**Source material**
______________________________

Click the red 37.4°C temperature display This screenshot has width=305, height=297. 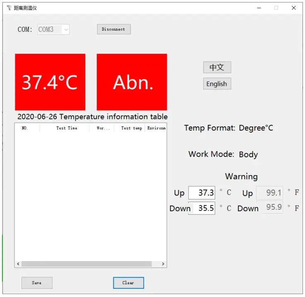(50, 82)
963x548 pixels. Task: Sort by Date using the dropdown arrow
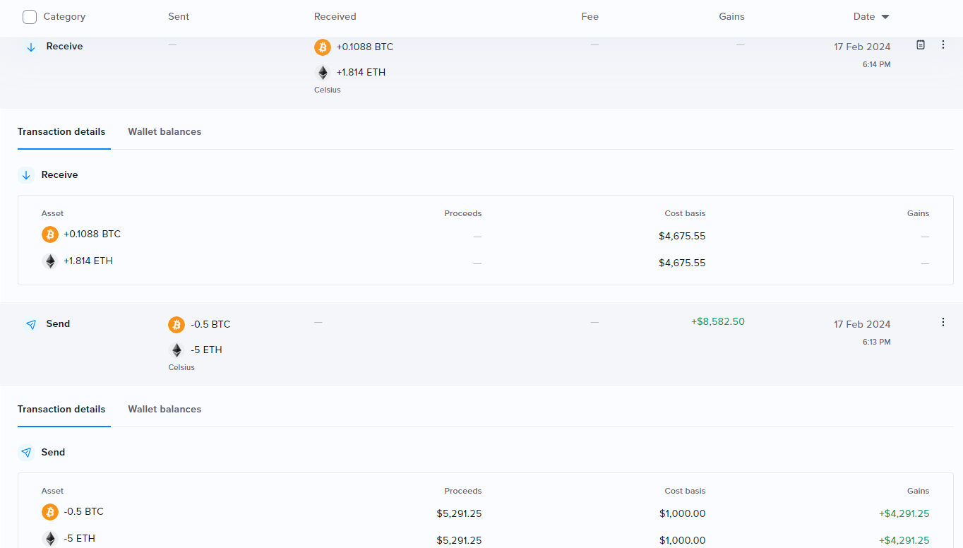(885, 17)
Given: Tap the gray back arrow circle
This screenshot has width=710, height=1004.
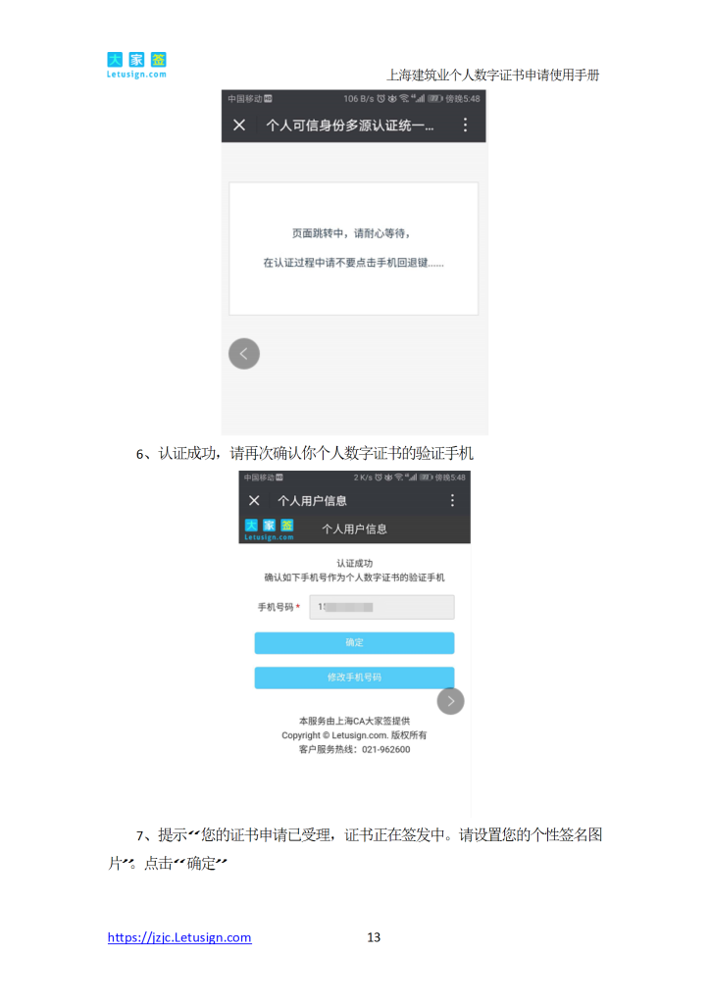Looking at the screenshot, I should coord(244,353).
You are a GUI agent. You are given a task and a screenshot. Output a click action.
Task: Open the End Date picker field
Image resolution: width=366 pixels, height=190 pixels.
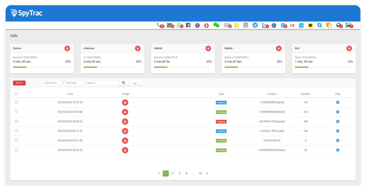74,83
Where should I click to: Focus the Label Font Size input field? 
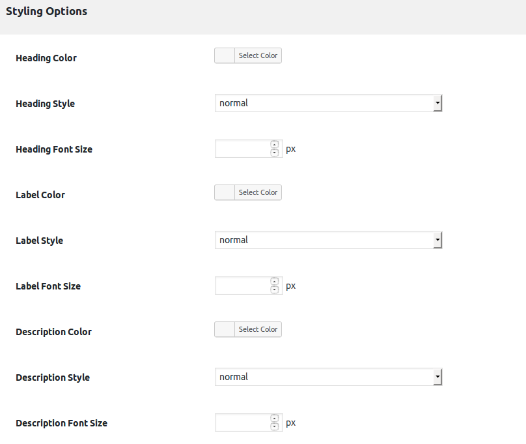[243, 286]
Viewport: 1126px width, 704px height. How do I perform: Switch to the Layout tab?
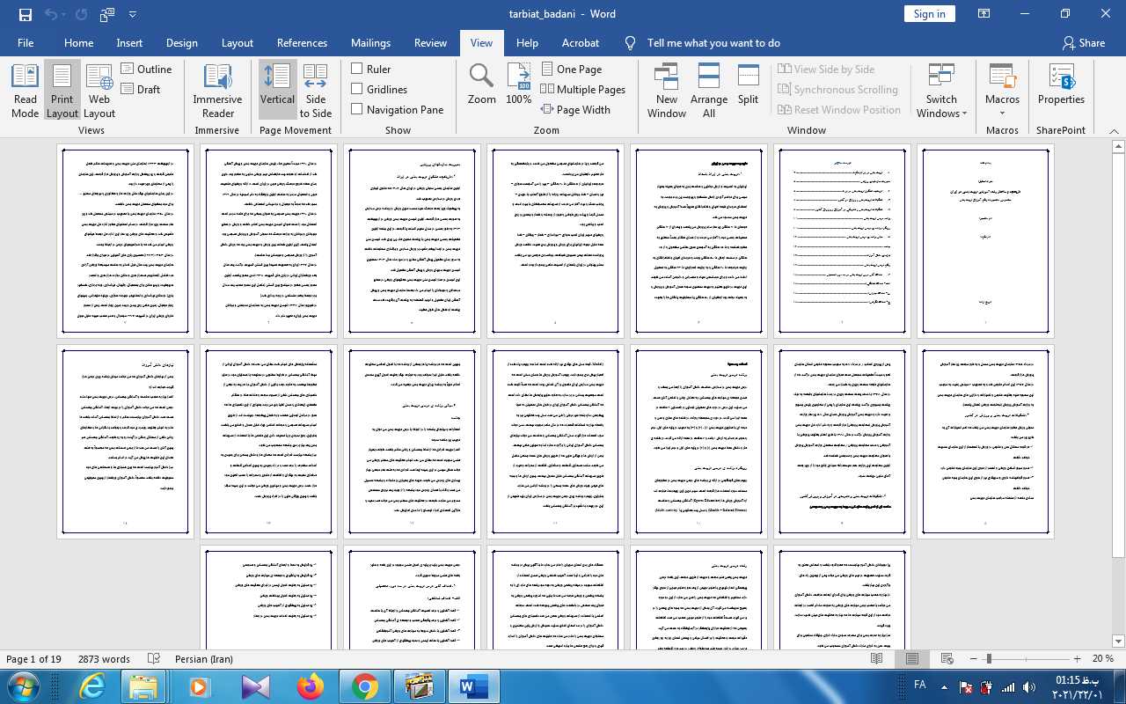point(237,42)
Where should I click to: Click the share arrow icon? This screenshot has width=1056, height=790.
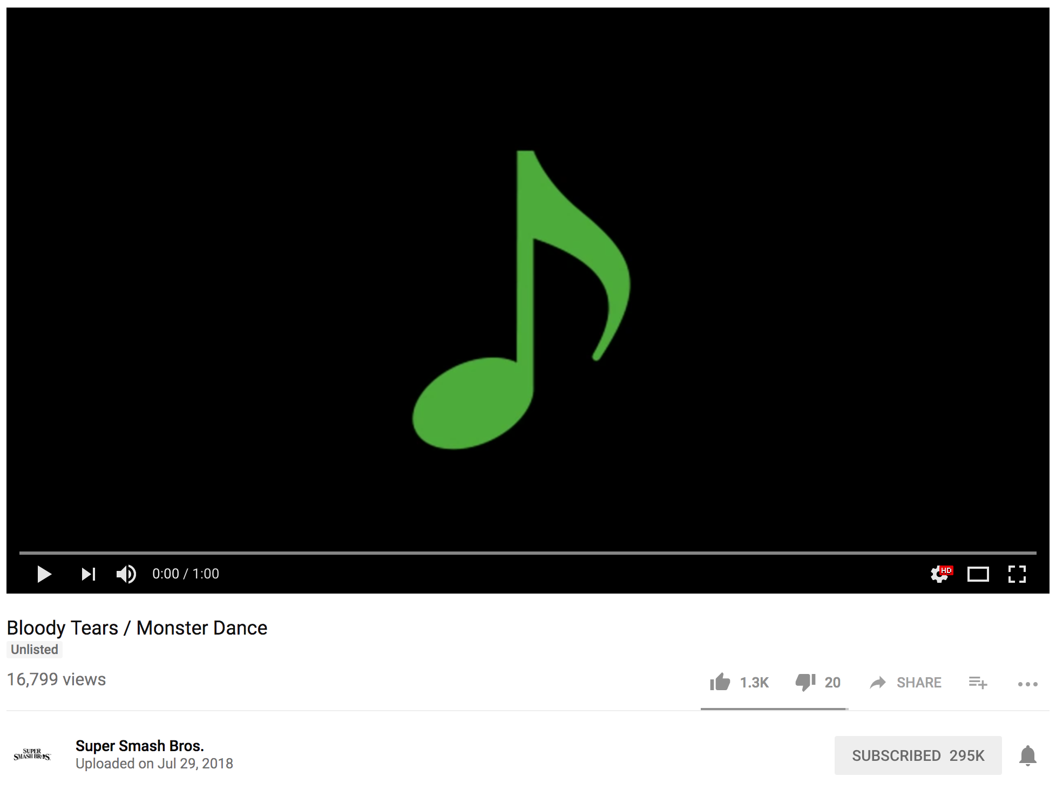point(878,683)
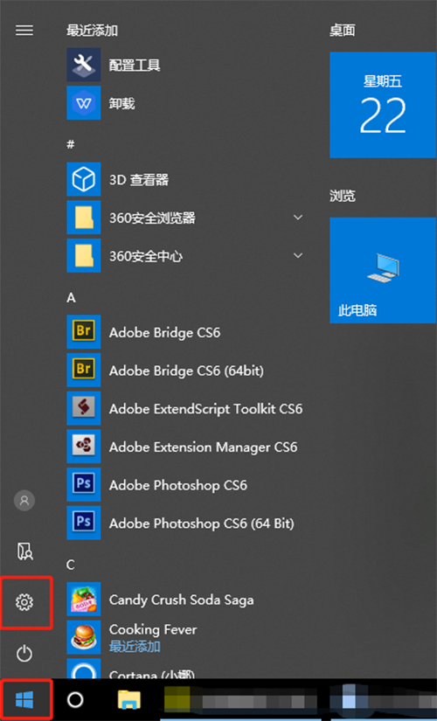Open Adobe Bridge CS6

click(185, 332)
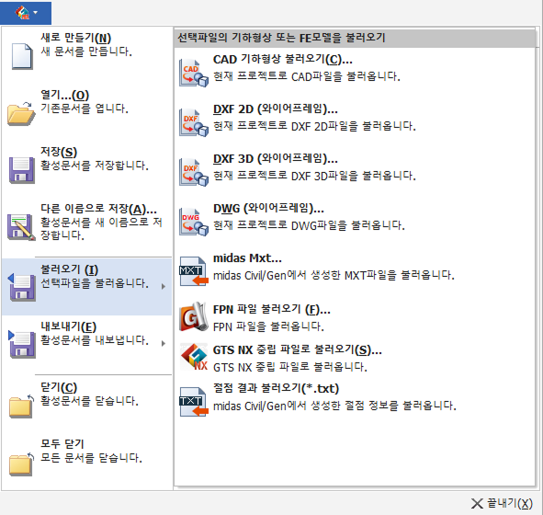Click the 절점 결과 불러오기(*.txt) label
The width and height of the screenshot is (543, 515).
click(276, 388)
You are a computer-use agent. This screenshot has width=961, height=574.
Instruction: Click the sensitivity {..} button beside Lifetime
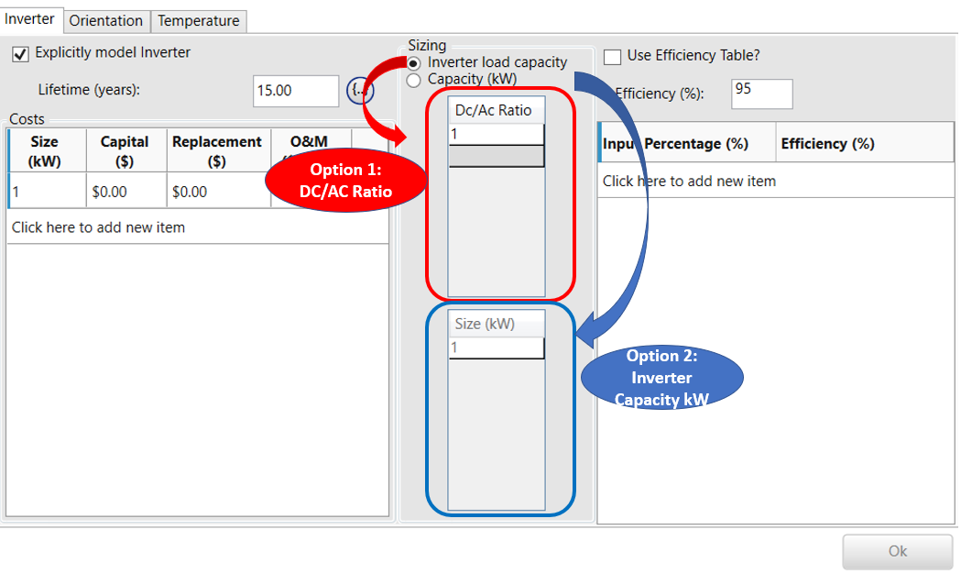pos(360,90)
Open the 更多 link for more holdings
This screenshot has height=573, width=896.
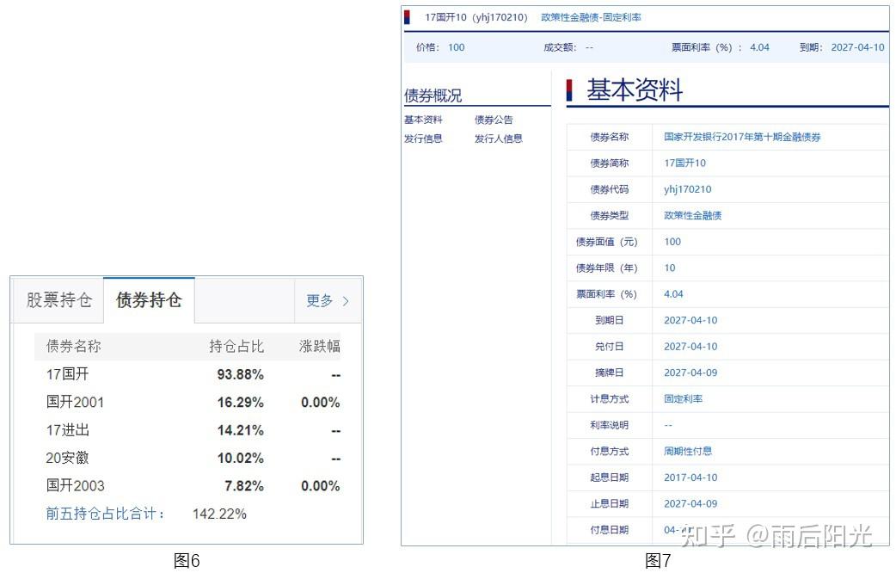pos(320,299)
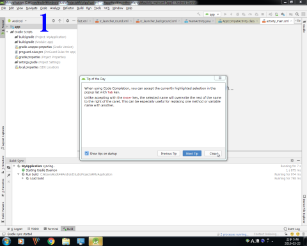Open the Refactor menu
The image size is (307, 246).
point(68,8)
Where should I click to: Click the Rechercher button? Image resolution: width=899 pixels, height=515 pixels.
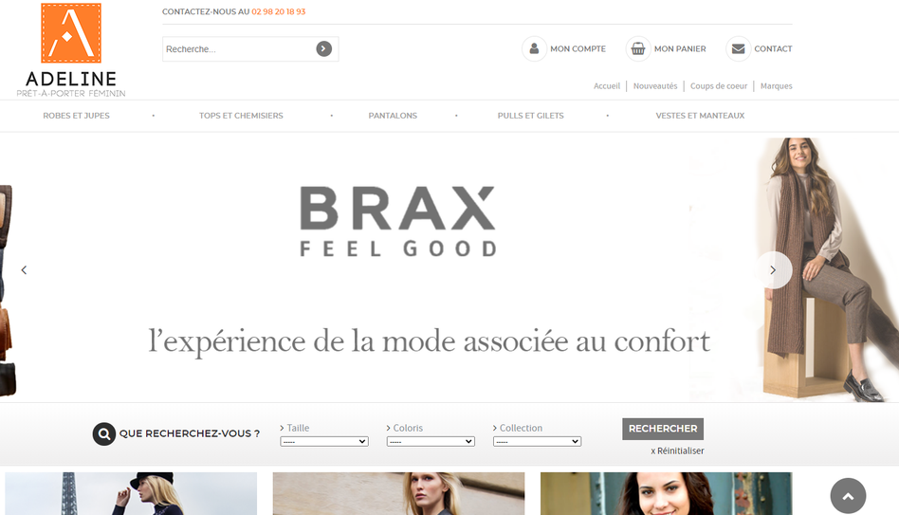click(x=663, y=429)
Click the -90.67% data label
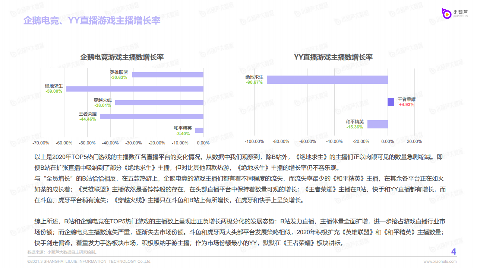 [254, 82]
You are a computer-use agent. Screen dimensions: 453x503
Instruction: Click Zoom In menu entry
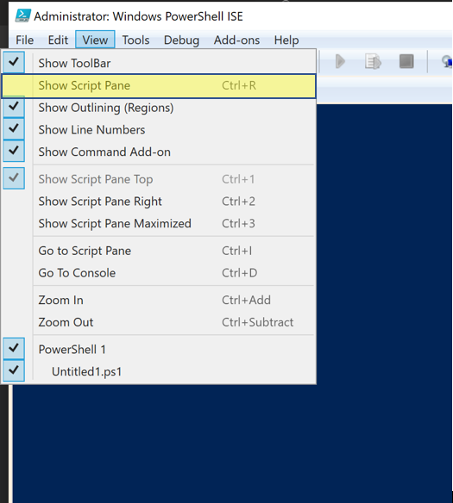[159, 301]
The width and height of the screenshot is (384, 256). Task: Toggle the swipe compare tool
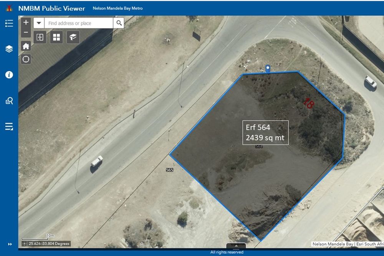pos(40,37)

______________________________

**Work item**
Filter by the word "computer": copy every line of the data that holds it.

**Solution to this task**
You are a computer-use agent. This screenshot has width=961, height=574.
You are a computer-use agent. Screen dimensions: 453x503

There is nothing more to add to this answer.